From the type of a pointer (int in this case), a compiler knows how many consecutive locations it has to access in order to provide the correct value.

This operator can also be used to assign values to a variable.
```
int x;
int *ptr;

ptr = &x; // ptr assigned address of x

*ptr = 123; // x assigned value 123

(*ptr)++; // Increments x by 1;
cout << x << endl; // Prints 124

(*ptr)--; // Decrements x by 1;
cout << x << endl; // Prints 123

return 0;
```
Figure 4: Declaring and using a pointer.

The base type of a pointer is important. Pointer with base type int can only hold address of int variable. We can cast the type to get rid of the error but that will lead to different problems.

int *p;
double f;

p = &f; // ERROR!

Pointers and Arrays

In C++. there’s a close relationship between arrays and pointers. When an array arr is declared (int arr[10]), and the name is used without index, it returns a pointer that points to the 1st element of the array. Let’s look at an example where we define an array with two elements. A pointer can then be used to access or manipulate the defined array as follows

int arr[2] = {3, 4}; // Defining array
int *ptr= 0; // Initialising pointer
ptr = arr; // Pointer now points to 1st element of array

We can now perform arithmetic operations on elements of array using pointer. Note that now we can use pointer and array interchangeably, hence *(ptr+i) will skip 3 locations and point to the next element of the array.
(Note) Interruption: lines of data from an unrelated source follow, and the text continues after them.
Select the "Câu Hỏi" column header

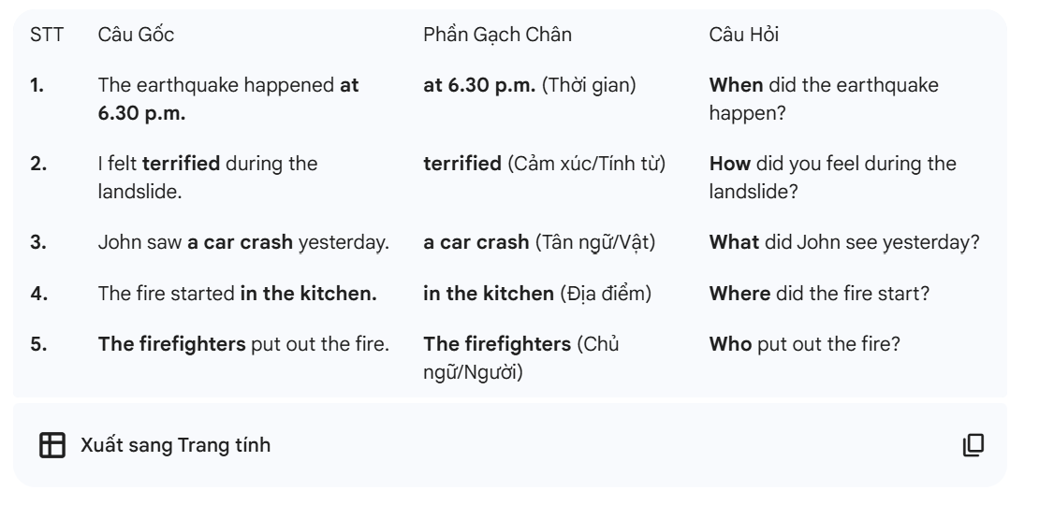(x=745, y=35)
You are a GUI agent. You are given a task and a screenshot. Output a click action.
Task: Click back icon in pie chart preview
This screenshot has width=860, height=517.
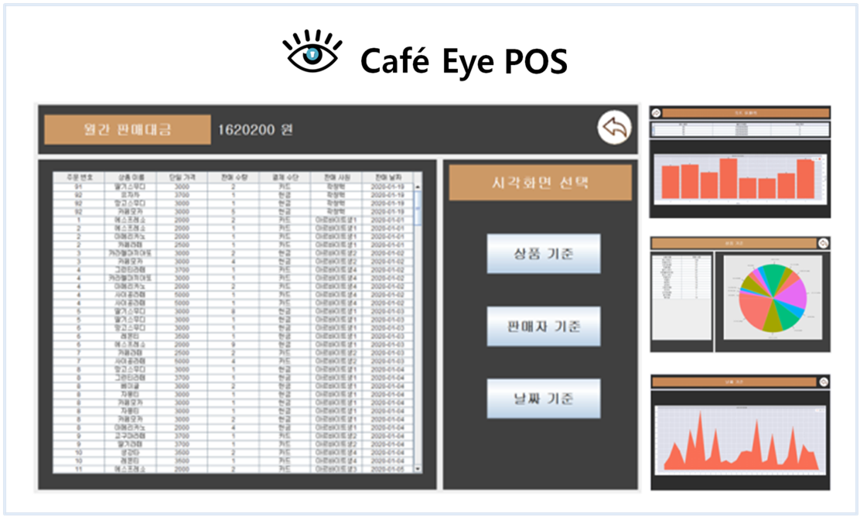pyautogui.click(x=823, y=243)
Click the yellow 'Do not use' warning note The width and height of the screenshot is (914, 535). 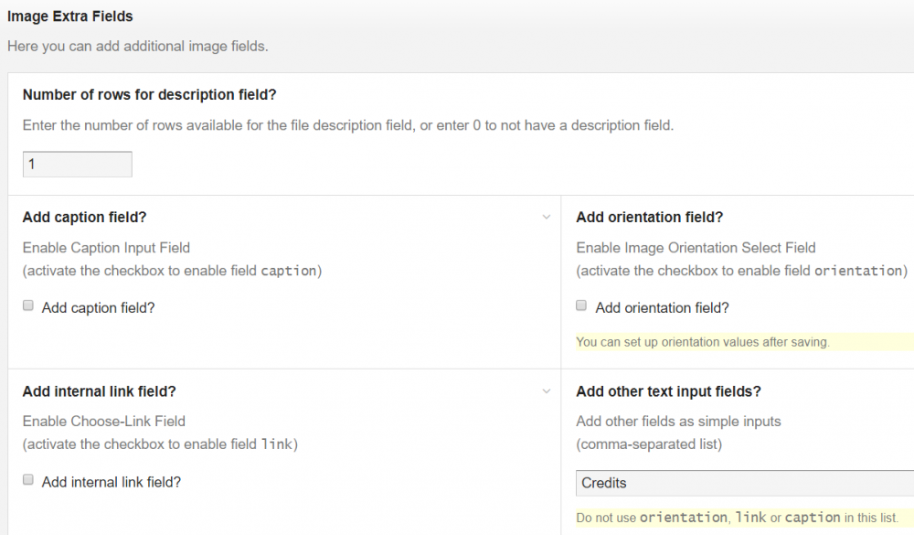coord(735,518)
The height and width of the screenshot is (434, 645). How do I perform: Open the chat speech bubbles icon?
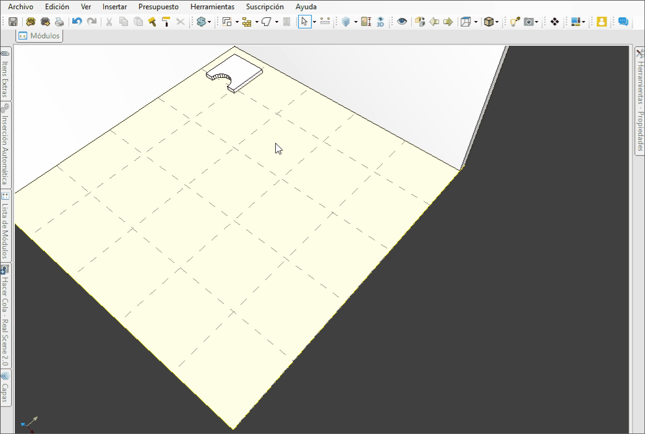623,22
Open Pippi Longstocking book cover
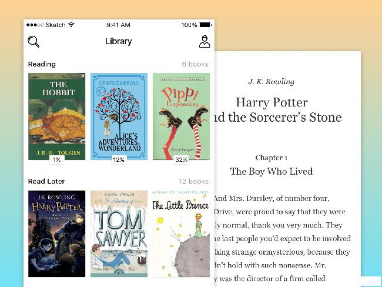This screenshot has width=382, height=287. click(181, 116)
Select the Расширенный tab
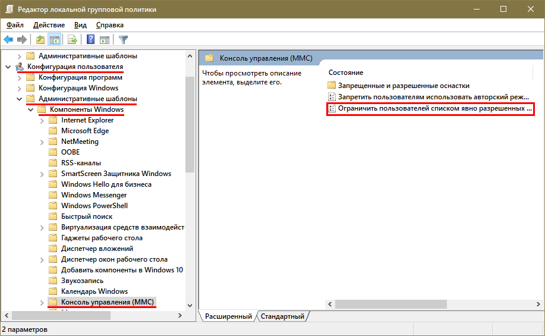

for (int i = 0; i < 2; i++)
    *(ptr+i) += 1; // Adding 1 to each element

// Printing array
for (int i = 0; i < 2; i++)
    std::cout << arr[i] << "\n";

*(ptr+i) is equivalent to ptr[i].

The above code gives the following output.

4
5

C++ allows two ways to access arrays, and using pointers is usually faster as compiler generates different code and mostly indexing operator has an overhead.

Multidimensional Arrays

As the memory layout in a computer is linear, all multidimensional arrays are flattened to 1D and then stored. Let’s consider an example of a 2D array with 2 rows and 2 columns. C++ uses row major layout, i.e. different rows are stacked one after the other to make a long 1D array as shown in Figure 5.

Figure 5: Linear layout of 2D array in memory.

We can use similar technique to define a flattened 2D array (dynamic) in C++. Dynamic array is an array that can adjust it’s size during runtime. It’s memory space is allocated during runtime and is located in heap. To create a dynamic array we need a pointer variable and then use new to allocate space in the heap.

int *arr;
arr = new int[4]; // Allocate space for 4 integer variables
arr[0] = 2; // arr[0][0]
arr[1] = 3; // arr[0][1]
arr[2] = 4; // arr[1][0]
arr[3] = 5; // arr[1][1]

After we’re done using this dynamic array it’s crucial to delete it and free the space as follows.

delete [] arr;

There is a way to create 2D dynamic arrays via pointer of pointer, but that doesn’t work well for GPGPU programming.

Conclusion

CPUs and GPUs have very different architecture.
Pointers are really powerful when it comes to manipulating data stored in the memory.
In C/C++, Pointers and Arrays go hand in hand.
Pointers provide the way to create dynamic arrays.
All modern programs must use the combination of CPUs and GPUs.